A microfluidic-based dynamic microarray system with single-layer pneumatic valves for immobilization and selective retrieval of single microbeads

Abstract

A simple yet effective dynamic bead-based microarray is necessary for multiplexed high-throughput screening applications in the fields of biology and chemistry. This paper introduces a microfluidic-based dynamic microbead array system using pneumatically driven elastomeric valves integrated with a microchannel in a single polydimethylsiloxane (PDMS) layer that performs the following functions: single-microbead arraying with loading and trapping efficiencies of 100 %, sequential microbead release for selective retrieval of microbeads of interest, and rapid microarray resettability (< 1 s).
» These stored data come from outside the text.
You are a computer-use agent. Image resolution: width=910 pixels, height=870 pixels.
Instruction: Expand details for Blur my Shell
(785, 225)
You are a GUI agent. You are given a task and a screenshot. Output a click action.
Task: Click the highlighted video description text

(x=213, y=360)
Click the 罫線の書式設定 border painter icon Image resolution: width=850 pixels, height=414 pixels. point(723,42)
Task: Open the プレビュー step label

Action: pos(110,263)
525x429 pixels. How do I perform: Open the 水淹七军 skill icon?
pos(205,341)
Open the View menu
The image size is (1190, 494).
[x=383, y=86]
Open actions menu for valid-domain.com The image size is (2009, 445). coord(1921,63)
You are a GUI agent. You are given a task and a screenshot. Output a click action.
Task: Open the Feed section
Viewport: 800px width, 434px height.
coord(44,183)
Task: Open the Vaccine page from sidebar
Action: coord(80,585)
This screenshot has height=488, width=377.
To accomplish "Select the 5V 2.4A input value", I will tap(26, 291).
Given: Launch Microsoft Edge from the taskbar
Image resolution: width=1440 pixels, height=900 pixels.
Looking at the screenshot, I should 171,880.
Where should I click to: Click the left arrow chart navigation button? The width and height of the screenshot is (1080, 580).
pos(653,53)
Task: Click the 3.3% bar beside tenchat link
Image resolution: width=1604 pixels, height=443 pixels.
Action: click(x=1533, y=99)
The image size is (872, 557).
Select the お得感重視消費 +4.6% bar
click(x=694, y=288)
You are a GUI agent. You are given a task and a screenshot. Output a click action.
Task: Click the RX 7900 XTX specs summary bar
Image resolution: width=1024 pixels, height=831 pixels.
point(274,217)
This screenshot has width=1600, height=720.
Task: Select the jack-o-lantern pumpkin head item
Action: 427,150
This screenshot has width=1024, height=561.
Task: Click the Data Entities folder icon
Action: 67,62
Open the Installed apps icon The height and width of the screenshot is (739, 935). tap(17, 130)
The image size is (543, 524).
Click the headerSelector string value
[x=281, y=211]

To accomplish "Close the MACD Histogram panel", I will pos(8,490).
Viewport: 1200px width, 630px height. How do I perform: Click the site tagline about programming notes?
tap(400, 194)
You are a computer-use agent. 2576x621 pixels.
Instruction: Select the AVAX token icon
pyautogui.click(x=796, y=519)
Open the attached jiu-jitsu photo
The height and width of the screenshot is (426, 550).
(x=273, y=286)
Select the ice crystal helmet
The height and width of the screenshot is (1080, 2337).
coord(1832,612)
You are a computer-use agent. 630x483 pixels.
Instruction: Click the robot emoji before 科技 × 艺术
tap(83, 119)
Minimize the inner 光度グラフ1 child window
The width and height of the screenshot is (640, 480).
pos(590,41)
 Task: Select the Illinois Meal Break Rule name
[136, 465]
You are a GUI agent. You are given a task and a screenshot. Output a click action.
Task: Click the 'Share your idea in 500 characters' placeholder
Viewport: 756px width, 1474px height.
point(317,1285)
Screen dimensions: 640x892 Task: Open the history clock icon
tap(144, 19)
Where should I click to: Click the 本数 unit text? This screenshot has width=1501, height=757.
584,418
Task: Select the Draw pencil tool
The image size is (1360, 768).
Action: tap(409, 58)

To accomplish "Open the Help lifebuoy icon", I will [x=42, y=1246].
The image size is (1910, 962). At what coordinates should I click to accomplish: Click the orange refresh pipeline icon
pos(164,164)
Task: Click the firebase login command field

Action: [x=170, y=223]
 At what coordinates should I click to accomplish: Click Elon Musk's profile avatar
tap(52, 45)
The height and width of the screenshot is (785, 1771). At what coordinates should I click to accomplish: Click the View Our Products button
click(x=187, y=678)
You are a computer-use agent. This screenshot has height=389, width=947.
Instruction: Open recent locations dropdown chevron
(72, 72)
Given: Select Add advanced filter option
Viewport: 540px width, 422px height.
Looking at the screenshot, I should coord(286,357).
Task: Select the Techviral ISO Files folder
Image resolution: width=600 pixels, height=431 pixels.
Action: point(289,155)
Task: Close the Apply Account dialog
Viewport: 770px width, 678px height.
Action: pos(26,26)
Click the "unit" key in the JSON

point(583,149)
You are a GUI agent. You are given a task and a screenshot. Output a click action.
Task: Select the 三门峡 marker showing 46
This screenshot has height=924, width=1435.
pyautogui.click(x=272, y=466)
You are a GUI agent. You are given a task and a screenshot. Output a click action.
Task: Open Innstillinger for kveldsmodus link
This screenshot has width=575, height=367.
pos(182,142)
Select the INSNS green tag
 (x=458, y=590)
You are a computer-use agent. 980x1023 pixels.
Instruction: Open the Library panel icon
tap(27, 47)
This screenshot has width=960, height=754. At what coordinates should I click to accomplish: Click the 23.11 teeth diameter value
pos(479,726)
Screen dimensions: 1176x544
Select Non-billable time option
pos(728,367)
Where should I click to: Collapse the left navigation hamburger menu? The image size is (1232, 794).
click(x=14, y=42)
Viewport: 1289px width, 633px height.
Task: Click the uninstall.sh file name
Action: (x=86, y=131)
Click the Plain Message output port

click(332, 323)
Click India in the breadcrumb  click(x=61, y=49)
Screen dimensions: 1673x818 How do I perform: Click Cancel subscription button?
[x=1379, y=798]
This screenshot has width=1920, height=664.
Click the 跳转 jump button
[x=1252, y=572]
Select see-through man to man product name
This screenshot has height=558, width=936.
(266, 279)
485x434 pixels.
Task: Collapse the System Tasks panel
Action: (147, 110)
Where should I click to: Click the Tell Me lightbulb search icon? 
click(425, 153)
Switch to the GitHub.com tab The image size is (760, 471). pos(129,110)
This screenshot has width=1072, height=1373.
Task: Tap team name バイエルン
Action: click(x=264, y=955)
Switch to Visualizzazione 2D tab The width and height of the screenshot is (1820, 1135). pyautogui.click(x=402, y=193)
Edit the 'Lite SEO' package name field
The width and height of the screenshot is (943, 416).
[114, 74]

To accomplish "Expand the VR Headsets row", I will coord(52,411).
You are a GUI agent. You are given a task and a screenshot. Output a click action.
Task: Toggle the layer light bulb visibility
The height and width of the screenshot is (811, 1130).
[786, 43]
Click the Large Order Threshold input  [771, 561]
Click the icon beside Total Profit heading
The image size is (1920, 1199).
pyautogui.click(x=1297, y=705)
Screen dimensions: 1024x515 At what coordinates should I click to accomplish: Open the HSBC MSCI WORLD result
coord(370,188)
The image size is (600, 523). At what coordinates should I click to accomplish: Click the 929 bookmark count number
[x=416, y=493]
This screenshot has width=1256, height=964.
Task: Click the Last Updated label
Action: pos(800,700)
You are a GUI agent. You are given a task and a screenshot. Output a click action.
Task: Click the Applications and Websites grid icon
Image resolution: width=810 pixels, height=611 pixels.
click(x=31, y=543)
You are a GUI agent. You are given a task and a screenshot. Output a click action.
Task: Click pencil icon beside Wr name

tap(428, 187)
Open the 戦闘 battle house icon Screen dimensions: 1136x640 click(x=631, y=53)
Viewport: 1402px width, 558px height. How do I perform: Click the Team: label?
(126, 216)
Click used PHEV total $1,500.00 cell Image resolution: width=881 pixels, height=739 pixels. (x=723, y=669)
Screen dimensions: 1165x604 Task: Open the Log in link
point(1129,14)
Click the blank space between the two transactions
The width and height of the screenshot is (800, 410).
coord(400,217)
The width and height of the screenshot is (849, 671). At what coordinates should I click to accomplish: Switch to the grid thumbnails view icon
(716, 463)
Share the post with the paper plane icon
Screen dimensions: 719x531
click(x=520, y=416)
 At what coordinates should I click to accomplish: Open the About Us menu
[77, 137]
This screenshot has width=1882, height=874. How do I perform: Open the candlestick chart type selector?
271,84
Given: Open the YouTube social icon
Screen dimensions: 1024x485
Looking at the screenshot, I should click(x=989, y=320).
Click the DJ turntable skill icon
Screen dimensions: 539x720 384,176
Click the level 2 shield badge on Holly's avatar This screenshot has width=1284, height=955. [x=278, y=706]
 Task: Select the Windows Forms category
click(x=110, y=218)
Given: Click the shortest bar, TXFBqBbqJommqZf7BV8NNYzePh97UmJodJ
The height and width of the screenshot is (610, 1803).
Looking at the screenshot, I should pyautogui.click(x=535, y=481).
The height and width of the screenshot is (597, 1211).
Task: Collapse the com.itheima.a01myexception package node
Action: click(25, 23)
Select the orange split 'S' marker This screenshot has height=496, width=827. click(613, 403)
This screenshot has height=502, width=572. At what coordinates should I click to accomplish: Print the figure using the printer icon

The key feature is the utilization of an elastomeric membrane as a valve for trapping and releasing single microbeads; this membrane is deformable depending on the applied pneumatic pressure, thereby simply providing a dual trap-and-release function. We propose an effective single-microbead-trapping mechanism based on a dynamic flow-change network and a mathematical model as the design criterion of a trapping site. A sequential microbead release technique via a multistep "release-retrap-and-repeat" method was developed for the selective retrieval of trapped microbeads with a simple configuration consisting of a single PDMS layer and a simple macro-to-micro connection. The proposed dynamic microbead array could be a powerful tool for high-throughput multiplex bead-based drug screening or disease diagnosis.